Higher activation energy for water flow in flooded adventitious roots (4.95 kcal mol-1) compared with non-flooded control roots (3.25 kcal mol-1) suggests that water transport in flooded adventitious roots is more sensitive to temperature compared with the non-flooded roots. For the transmembrane transport, Ea increases with increasing restriction of water movement through aquaporins [34, 35] and the overexpression of PIP1 and PIP2 aquaporins in Arabidopsis abolishes temperature sensitivity of root cell hydraulic conductivity over the range of 10 to 25 °C (unpublished results). However, at the whole root level, hydraulic responses to temperature are confounded by the effects of apoplastic pathway [36, 37].

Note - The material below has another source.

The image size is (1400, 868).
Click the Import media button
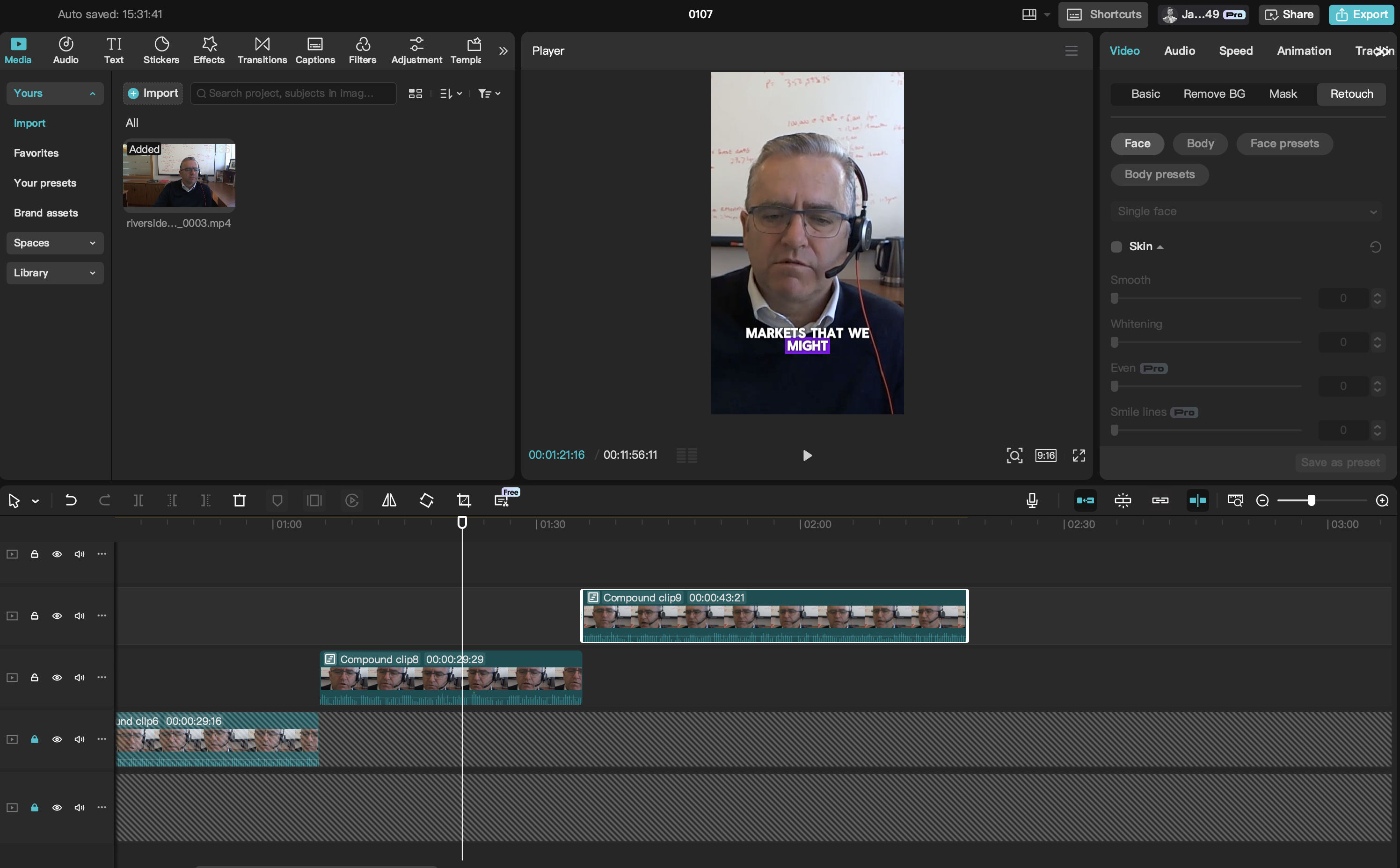point(153,93)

The immunolocalization of PIP aquaporins showed that in addition to the overall reduced intensity, immunofluorescence was concentrated in the outer parts of the cortex and epidermis of adventitious flooded roots. This suggests their relatively greater role in the root surface water uptake as demonstrated for PIP2;5 in maize . A more uniform distribution and higher intensity of immunostaining throughout the root cortex of non-adventitious non-flooded roots combined with the presence of larger vascular bundles and well-developed endodermis suggests a greater functional importance of radial water transport in this root zone.
The ability to produce adventitious roots offers an opportunity to tamarack to develop the features that allow trees to survive flooding conditions. It remains to be determined whether the modifications in water transport properties constitute a general flooding tolerance mechanism or are unique to this tree species.